> PROBLEM REQUIREMENTS:
How many lines in the data below contain the word "your"? Reply with the number alone.

________________________

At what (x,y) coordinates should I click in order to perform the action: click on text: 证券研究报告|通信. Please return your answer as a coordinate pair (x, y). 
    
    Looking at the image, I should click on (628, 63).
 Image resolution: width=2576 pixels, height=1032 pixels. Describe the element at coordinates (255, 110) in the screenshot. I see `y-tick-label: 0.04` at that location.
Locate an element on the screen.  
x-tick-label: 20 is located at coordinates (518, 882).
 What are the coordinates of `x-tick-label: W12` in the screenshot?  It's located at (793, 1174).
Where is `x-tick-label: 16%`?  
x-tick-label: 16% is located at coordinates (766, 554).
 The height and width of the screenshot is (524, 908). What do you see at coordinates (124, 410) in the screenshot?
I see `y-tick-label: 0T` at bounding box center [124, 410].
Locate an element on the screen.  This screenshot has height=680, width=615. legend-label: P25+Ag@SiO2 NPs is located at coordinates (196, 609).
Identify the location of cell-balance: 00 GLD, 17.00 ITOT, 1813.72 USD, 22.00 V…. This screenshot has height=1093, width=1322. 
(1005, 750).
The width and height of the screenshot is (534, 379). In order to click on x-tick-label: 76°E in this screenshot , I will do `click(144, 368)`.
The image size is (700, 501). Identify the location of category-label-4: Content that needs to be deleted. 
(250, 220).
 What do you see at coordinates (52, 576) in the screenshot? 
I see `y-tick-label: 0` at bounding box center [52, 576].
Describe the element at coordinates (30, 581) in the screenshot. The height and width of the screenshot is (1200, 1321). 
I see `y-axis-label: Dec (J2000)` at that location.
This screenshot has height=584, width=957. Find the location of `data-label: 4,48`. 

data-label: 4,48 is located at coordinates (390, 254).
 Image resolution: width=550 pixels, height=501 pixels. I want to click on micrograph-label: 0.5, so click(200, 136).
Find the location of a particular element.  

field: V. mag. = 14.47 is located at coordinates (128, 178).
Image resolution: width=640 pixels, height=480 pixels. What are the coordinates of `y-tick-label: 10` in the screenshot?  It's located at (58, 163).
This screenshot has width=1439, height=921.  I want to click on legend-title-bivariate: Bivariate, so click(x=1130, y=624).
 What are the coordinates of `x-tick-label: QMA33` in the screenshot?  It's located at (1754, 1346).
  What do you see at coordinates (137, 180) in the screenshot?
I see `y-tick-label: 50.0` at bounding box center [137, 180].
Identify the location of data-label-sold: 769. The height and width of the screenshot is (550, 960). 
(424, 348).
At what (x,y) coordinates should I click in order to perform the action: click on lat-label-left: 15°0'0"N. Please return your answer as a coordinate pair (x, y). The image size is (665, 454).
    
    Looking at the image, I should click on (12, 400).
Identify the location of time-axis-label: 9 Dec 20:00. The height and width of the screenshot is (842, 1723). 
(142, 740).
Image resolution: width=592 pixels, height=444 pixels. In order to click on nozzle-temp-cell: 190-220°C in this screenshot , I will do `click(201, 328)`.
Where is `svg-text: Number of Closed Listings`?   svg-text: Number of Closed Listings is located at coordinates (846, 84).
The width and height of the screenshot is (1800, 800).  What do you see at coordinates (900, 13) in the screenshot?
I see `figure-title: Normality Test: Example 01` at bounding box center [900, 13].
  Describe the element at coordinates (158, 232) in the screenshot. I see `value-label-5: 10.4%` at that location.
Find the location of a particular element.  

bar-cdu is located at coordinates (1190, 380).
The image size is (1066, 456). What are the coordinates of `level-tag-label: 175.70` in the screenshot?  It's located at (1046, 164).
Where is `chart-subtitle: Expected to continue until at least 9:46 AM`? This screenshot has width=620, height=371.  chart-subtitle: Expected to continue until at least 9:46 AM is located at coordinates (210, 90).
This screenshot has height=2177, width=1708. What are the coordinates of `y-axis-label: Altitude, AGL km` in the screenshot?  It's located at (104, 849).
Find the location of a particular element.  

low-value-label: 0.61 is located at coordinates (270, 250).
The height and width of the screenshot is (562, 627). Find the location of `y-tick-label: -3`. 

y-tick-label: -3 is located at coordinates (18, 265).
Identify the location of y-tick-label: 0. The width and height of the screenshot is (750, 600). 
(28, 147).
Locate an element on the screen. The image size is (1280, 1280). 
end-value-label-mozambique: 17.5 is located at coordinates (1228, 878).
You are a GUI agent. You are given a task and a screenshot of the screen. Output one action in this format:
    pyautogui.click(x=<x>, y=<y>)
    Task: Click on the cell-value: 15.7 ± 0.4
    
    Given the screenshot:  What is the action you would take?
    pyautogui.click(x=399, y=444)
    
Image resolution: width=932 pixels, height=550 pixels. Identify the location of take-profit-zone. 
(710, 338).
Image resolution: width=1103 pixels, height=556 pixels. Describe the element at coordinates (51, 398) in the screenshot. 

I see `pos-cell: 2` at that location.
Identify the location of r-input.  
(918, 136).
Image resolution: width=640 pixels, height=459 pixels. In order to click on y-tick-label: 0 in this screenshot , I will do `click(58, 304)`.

________________________

> ANSWER TO THE EXERCISE:
2